(Records from a dataset)
______
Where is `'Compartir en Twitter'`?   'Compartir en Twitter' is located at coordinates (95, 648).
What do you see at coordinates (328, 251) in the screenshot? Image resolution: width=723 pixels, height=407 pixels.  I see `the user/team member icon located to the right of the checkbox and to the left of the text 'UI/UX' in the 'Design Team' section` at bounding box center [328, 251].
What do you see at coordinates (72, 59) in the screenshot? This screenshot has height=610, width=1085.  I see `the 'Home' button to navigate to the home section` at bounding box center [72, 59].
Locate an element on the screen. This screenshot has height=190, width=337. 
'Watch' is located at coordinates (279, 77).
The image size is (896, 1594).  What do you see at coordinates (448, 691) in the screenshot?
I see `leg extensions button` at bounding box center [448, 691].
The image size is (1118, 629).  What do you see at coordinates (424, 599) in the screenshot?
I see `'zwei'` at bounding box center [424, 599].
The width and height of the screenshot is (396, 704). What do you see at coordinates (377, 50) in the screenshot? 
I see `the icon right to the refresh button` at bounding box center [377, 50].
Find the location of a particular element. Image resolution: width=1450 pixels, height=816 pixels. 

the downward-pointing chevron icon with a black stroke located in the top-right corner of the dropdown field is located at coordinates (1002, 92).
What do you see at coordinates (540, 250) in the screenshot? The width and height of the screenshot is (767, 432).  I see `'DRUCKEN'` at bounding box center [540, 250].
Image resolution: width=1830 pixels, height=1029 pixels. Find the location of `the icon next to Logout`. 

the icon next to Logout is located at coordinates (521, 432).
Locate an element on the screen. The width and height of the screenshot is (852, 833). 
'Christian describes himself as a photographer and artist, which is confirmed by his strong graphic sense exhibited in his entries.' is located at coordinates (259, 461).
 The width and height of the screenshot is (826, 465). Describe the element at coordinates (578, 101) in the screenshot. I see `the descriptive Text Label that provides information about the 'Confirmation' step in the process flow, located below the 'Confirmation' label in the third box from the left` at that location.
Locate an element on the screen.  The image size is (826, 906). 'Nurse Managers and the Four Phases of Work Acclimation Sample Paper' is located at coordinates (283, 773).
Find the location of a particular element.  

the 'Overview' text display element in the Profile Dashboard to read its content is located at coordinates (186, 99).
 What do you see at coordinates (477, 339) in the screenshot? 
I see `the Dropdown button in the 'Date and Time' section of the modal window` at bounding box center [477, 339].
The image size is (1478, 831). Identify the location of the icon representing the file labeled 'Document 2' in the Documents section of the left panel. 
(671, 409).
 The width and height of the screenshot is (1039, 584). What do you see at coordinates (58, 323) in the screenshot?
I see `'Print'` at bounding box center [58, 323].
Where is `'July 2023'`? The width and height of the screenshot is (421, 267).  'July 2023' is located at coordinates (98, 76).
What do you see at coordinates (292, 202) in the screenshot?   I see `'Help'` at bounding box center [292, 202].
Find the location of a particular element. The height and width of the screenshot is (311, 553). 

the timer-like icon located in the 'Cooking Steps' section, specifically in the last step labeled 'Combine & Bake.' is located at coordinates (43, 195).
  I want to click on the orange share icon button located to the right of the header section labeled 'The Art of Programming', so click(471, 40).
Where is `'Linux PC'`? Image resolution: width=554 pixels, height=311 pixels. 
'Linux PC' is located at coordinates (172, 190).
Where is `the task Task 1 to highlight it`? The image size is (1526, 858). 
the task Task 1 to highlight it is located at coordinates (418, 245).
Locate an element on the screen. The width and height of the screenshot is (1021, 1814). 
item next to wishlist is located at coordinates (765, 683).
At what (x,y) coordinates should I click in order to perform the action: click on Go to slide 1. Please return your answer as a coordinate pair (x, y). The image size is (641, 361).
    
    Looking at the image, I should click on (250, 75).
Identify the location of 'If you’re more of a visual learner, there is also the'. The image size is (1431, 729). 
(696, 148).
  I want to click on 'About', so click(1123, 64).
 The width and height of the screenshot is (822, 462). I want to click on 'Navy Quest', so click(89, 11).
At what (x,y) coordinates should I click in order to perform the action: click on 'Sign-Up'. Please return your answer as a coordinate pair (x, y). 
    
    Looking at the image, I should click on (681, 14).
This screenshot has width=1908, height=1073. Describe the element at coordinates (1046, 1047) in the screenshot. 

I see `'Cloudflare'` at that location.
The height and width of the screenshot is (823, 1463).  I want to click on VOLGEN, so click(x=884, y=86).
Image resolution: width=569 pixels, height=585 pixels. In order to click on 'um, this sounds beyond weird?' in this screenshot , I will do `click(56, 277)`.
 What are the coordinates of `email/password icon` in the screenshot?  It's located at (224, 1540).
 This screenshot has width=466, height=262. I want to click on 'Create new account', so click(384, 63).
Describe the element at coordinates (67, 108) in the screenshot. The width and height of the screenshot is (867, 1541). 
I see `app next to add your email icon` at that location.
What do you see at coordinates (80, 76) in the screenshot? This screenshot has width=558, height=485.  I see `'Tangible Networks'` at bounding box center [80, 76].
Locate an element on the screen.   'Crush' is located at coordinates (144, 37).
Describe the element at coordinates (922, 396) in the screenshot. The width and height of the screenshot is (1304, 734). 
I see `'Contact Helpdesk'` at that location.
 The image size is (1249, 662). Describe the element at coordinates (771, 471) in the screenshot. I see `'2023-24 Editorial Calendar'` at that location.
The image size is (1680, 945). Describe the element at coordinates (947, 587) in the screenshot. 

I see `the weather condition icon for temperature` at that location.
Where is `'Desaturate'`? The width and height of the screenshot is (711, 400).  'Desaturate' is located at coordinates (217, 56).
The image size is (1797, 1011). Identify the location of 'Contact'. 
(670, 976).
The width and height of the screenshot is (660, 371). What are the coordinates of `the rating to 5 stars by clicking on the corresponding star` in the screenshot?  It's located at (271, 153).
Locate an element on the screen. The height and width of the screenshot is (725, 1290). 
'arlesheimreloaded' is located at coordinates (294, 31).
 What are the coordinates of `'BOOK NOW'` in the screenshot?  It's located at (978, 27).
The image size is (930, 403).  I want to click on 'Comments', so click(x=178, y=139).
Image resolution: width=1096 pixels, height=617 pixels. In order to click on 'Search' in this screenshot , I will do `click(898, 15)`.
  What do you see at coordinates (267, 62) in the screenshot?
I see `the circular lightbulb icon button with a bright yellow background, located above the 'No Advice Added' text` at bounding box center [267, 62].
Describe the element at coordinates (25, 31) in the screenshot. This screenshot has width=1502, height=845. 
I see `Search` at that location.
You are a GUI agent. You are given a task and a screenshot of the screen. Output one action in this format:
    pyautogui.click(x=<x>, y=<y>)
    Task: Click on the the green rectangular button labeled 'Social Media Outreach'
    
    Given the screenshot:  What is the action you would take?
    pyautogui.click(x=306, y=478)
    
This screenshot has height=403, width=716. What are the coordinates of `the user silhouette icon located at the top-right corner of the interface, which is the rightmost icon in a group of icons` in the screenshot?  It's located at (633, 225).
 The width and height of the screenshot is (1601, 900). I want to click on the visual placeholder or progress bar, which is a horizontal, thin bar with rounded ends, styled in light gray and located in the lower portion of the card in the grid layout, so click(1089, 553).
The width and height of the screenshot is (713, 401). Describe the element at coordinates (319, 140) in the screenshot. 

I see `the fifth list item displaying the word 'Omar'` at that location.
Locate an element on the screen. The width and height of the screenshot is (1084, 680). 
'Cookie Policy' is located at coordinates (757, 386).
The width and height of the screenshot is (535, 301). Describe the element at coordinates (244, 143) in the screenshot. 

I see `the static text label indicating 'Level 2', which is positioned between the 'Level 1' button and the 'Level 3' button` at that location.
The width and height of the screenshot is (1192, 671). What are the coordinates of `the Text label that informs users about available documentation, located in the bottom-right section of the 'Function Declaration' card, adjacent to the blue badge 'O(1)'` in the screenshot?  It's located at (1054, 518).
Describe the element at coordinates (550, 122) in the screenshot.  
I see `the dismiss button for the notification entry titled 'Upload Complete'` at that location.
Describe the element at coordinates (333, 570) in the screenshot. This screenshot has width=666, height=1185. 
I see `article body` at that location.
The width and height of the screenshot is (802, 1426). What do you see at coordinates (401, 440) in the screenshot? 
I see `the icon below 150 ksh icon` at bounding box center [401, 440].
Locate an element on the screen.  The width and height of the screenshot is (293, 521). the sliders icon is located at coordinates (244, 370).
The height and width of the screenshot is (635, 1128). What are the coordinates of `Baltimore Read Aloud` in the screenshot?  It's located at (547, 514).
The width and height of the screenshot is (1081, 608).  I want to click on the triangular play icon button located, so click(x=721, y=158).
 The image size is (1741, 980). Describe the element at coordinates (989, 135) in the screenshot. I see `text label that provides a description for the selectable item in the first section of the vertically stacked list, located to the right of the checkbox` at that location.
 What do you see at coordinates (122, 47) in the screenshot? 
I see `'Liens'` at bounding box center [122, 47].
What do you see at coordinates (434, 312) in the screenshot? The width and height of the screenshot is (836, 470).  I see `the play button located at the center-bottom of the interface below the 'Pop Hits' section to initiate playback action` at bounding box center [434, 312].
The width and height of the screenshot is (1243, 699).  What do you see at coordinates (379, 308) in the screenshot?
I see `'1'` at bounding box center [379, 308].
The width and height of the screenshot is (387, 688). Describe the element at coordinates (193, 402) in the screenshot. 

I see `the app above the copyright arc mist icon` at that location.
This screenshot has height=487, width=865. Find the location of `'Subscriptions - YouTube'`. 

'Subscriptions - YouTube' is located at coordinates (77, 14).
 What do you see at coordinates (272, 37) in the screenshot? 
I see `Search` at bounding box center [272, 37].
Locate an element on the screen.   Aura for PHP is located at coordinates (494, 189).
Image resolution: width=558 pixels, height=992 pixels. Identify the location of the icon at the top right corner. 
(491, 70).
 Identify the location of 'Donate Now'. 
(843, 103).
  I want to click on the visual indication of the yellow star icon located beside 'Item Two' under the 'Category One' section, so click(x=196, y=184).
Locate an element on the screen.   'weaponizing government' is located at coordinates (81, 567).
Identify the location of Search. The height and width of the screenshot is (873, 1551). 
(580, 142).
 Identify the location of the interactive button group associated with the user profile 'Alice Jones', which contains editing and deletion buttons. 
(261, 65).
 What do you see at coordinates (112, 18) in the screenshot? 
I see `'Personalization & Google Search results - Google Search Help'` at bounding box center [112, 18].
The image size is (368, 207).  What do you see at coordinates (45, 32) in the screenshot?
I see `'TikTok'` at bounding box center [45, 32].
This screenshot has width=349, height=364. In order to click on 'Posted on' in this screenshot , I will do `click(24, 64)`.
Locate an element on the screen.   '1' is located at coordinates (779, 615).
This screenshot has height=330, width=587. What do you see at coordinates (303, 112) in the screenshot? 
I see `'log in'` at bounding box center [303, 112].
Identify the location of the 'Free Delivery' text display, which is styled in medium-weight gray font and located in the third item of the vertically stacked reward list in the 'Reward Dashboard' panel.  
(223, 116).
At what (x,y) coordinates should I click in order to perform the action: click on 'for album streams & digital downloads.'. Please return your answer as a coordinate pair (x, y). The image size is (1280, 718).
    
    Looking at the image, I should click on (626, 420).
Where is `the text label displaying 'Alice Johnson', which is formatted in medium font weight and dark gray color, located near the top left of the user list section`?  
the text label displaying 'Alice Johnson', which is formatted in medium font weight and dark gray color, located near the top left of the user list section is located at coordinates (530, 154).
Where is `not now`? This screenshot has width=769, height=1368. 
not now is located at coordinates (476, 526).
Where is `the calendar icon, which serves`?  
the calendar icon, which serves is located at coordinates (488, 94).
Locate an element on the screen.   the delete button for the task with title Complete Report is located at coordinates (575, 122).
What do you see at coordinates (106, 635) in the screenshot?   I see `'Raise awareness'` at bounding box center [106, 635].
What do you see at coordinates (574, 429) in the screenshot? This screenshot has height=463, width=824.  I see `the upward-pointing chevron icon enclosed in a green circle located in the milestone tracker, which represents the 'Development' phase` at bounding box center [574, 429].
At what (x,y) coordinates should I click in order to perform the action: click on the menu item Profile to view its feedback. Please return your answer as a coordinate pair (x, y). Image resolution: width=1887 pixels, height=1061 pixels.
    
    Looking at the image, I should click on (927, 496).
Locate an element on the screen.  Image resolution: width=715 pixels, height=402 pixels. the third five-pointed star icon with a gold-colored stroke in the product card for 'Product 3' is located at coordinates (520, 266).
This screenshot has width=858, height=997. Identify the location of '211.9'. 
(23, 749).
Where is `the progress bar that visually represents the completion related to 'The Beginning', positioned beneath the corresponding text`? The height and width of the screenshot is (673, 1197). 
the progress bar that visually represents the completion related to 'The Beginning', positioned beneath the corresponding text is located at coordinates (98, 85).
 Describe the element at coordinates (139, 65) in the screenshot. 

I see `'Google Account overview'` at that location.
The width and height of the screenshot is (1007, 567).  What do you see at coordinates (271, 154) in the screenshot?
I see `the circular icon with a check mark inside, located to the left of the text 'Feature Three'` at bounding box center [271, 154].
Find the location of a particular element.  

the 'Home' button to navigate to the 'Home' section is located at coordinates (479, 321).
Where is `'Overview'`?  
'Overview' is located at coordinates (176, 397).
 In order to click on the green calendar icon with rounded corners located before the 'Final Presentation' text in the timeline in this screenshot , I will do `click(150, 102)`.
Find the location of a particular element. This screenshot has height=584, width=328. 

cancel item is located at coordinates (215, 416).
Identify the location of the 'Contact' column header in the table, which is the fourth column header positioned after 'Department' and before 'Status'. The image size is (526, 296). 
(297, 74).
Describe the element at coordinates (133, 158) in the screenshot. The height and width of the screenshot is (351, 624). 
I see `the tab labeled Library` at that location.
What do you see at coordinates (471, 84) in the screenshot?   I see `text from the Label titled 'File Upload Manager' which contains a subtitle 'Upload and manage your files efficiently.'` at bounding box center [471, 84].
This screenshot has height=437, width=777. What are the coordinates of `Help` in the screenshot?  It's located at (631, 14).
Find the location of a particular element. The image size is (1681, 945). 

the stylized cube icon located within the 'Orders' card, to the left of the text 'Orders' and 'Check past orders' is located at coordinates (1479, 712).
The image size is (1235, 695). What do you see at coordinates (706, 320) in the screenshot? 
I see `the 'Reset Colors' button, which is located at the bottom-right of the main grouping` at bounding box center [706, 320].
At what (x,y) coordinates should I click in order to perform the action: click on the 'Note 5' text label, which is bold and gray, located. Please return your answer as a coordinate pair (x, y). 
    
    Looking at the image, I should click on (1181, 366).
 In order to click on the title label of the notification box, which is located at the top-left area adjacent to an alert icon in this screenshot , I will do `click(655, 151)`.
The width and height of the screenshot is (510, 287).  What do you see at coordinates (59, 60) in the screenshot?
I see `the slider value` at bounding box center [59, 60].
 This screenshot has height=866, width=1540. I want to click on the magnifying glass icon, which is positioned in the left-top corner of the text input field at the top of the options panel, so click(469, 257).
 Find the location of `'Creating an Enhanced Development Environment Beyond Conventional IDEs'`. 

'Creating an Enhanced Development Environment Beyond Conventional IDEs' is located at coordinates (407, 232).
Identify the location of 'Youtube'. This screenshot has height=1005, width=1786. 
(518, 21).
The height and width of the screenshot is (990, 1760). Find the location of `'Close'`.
______
• [WHAT THE EXERCISE ASKS]: Write out, word for word, the lines above from the first one up to and including the line with "center [377, 50].".

• [FINISHED EXERCISE]:
Where is `'Compartir en Twitter'`?   'Compartir en Twitter' is located at coordinates (95, 648).
What do you see at coordinates (328, 251) in the screenshot? Image resolution: width=723 pixels, height=407 pixels.  I see `the user/team member icon located to the right of the checkbox and to the left of the text 'UI/UX' in the 'Design Team' section` at bounding box center [328, 251].
What do you see at coordinates (72, 59) in the screenshot? This screenshot has height=610, width=1085.  I see `the 'Home' button to navigate to the home section` at bounding box center [72, 59].
Locate an element on the screen. This screenshot has height=190, width=337. 
'Watch' is located at coordinates (279, 77).
The image size is (896, 1594).  What do you see at coordinates (448, 691) in the screenshot?
I see `leg extensions button` at bounding box center [448, 691].
The image size is (1118, 629).  What do you see at coordinates (424, 599) in the screenshot?
I see `'zwei'` at bounding box center [424, 599].
The width and height of the screenshot is (396, 704). What do you see at coordinates (377, 50) in the screenshot? 
I see `the icon right to the refresh button` at bounding box center [377, 50].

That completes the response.